**Provided passage**.
= = = =

Submitted to: Hortscience Proceedings
Publication Type: Peer Reviewed Journal
Publication Acceptance Date: 6/26/2020
Publication Date: 8/6/2020
Citation: Nijabat, A., Bolton, A., Mahmood-Ur-Rehman, M., Ijaz Shah, A., Hussain, R., Naveed, N., Ali, A., Simon, P.W. 2020. Cell membrane stability and relative cell injury in response to heat stress during early and late seedling stages of diverse carrot (Daucus carota L.) germplasm. Hortscience Proceedings. 55(9):1446-1452.

Interpretive Summary: When plants are exposed to high environmental temperatures growth is slowed down, crop productivity and quality is diminished, and when temperatures are high enough, plants will die. While we see these deleterious effects at the whole plant level, they begin at the cellular level with damage to cell membranes which leads to leakage of cellular contents and cell death. Previous studies that quantitative measurements of cell membrane damage are good predictors of the magnitude of reductions in plant growth and crop productivity. All crop plant come from diverse genetic backgrounds and this diversity is the basis for variety-to-variety variation for a given crop. Carrot is a genetically diverse crop and this study evaluated 215 diverse varieties of carrot for variation in cell membrane damage when they were grown for 60 days at 24°C (75°F), but exposing them to high temperatures (35°C or 97°F) at either early seedling stage (days 15-30 after germination) or late seedling stage (31-60 days after germination). A wide range in varying sensitivity to heat was observed among the diverse carrots grown, with some carrots exhibiting minimal membrane damage when exposed to high temperatures at the early seedling stage, or late seedling stage of growth. Carrots with heat tolerance at early seedling stage were not necessarily tolerant at late seedling stage, and vice versa, suggesting that different genes control heat tolerance at different stages of carrot growth. These results are of interest to vegetable growers, seed companies, and researchers studying plant climatic stress tolerance.

Technical Abstract: Heat waves occur with more regularity and they adversely affect the yield of cool season crops including carrot (Daucus carota L.). Heat stress influences various biochemical and physiological processes including cell membrane permeability. Ion leakage and increase in cell permeability are indicators of cell membrane stability and have been used to evaluate the stress tolerance response in numerous crops and inform plant breeders for improving heat tolerance. No study has been published about the effects of heat stress on cell membrane stability and relative cell injury of carrot. Therefore, the present study was designed to estimate these stress indicators in response to heat stress at the early and late seedling developmental stages of 215 diverse accessions of wild and cultivated carrot germplasm. To identify the relationship between early and late stages of seedling tolerance across carrot genotypes and to identify heat tolerant genotypes for further genetic analysis. Significant genetic variation among these stress indicators was identified with cell membrane stability and relative cell injury ranging from 6.3% to 97.3% and 2.8% to 76.6% at the early seedling stage respectively whereas, cell membrane stability and relative cell injury ranged from 2.0% to 94.0% and 2.5% to 78.5% respectively at the late seedling stage under heat stress. Broad-sense heritability ranged from 0.64 to 0.91 for traits of interest under study, which indicates a relatively strong contribution of genetic factors in phenotypic variation among accessions. Heat tolerance varied widely among both wild and cultivated accessions, but the incidence of tolerance was higher in cultivated carrots than in wild carrots. The cultivated carrot accessions PI 326009 (Uzbekistan), PI 451754 (Netherlands), L2450 (USA) and PI 502654 (Pakistan) were identified as the most heat tolerant accessions with highest cell membrane stability. This is the first evaluation of cell membrane stability and relative cell injury in response to heat stress during carrot development.

= = = =

**Data excerpts**.
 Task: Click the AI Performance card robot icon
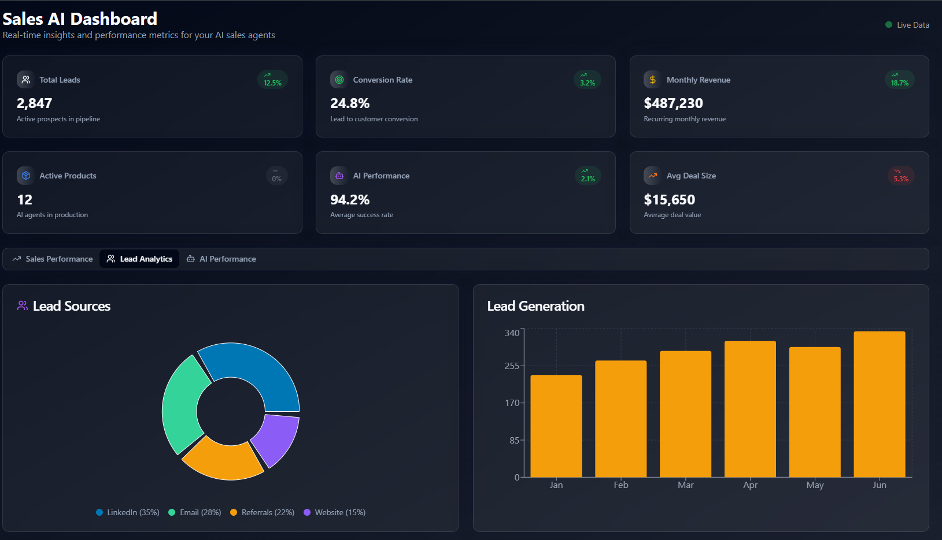[x=339, y=176]
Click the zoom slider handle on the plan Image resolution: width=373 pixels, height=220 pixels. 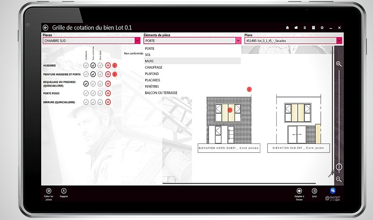[x=339, y=167]
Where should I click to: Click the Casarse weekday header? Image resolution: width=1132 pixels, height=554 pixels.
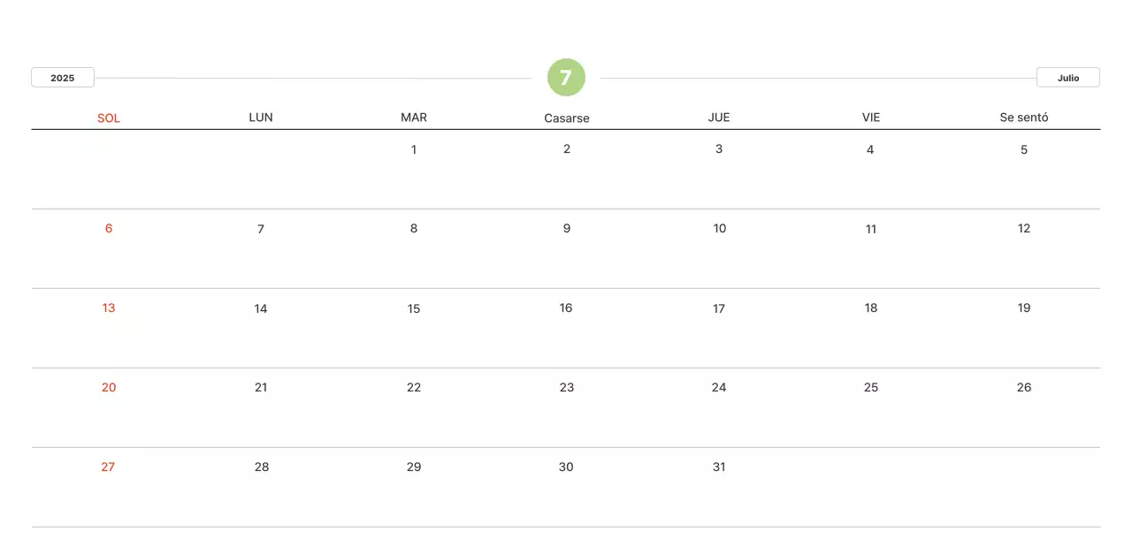tap(567, 118)
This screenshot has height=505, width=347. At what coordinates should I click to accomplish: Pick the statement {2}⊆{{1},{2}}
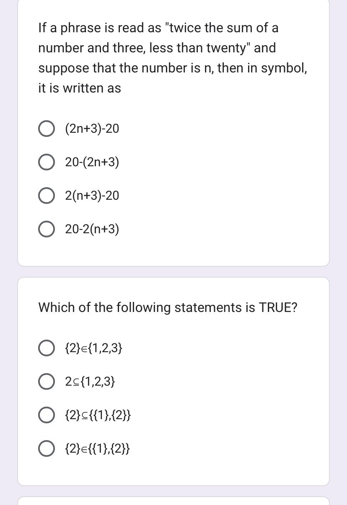47,415
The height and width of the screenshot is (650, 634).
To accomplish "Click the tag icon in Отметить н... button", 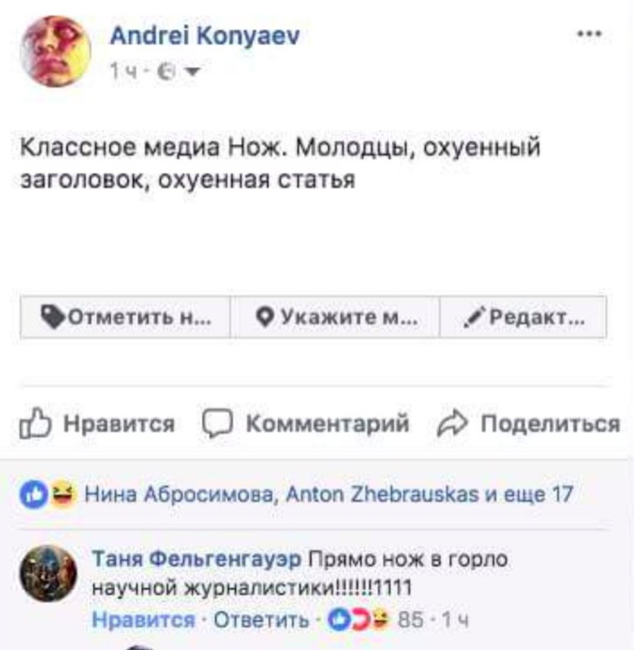I will [52, 317].
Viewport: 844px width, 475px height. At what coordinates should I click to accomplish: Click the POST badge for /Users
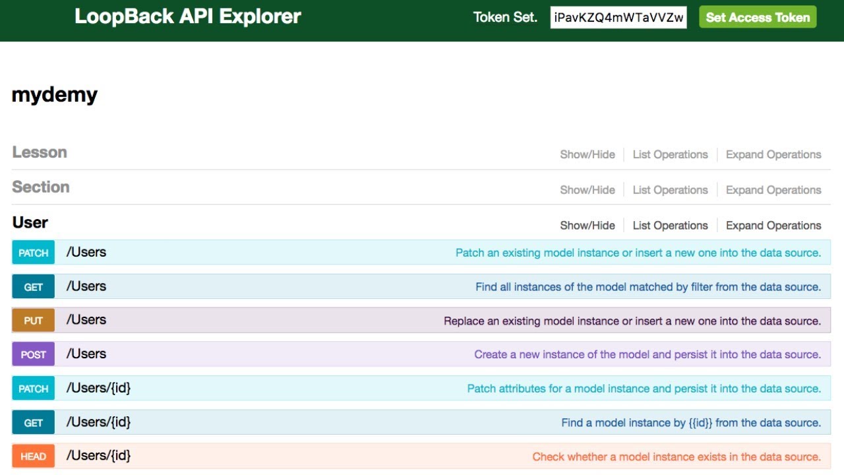click(x=33, y=354)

= = = =

**Task objective**.
According to the carrot heat stress publication, which cultivated accessions showed the greatest heat tolerance?

**Written reply**.
PI 326009 (Uzbekistan), PI 451754 (Netherlands), L2450 (USA), and PI 502654 (Pakistan) showed the greatest heat tolerance, with the highest cell membrane stability.